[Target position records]
▼

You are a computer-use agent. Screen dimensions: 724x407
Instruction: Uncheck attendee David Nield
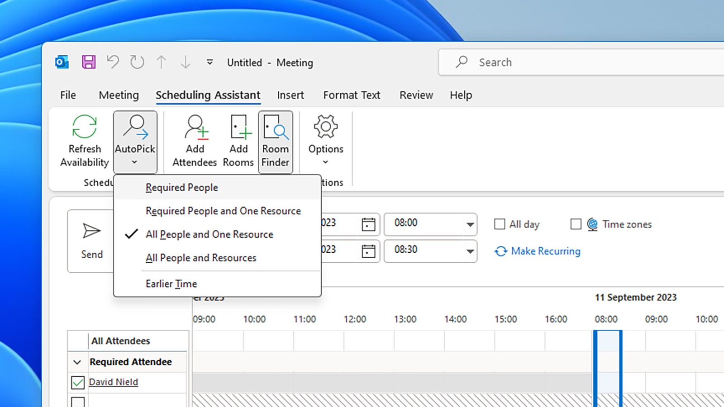(x=77, y=382)
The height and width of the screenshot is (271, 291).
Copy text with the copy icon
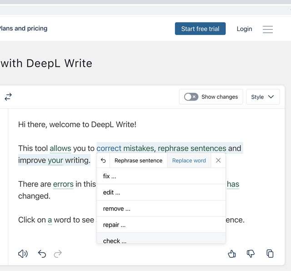point(270,254)

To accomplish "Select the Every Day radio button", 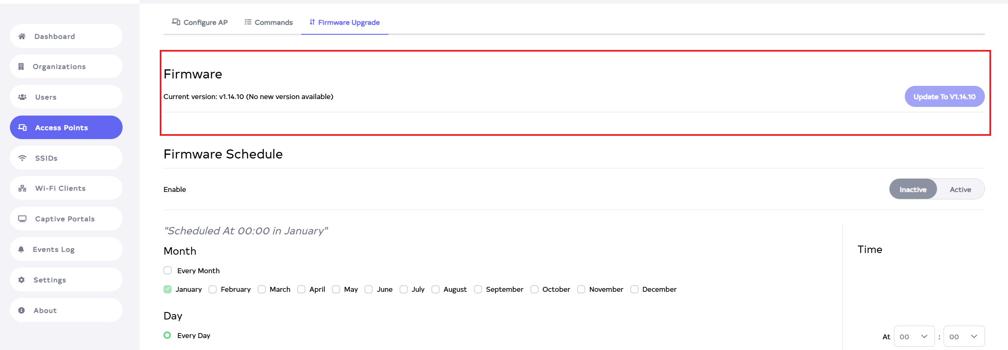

▲

* Task directions: Collect every line of the listing above that contains the string "width". Matching is case-sensitive.

* Answer:
The height and width of the screenshot is (271, 291).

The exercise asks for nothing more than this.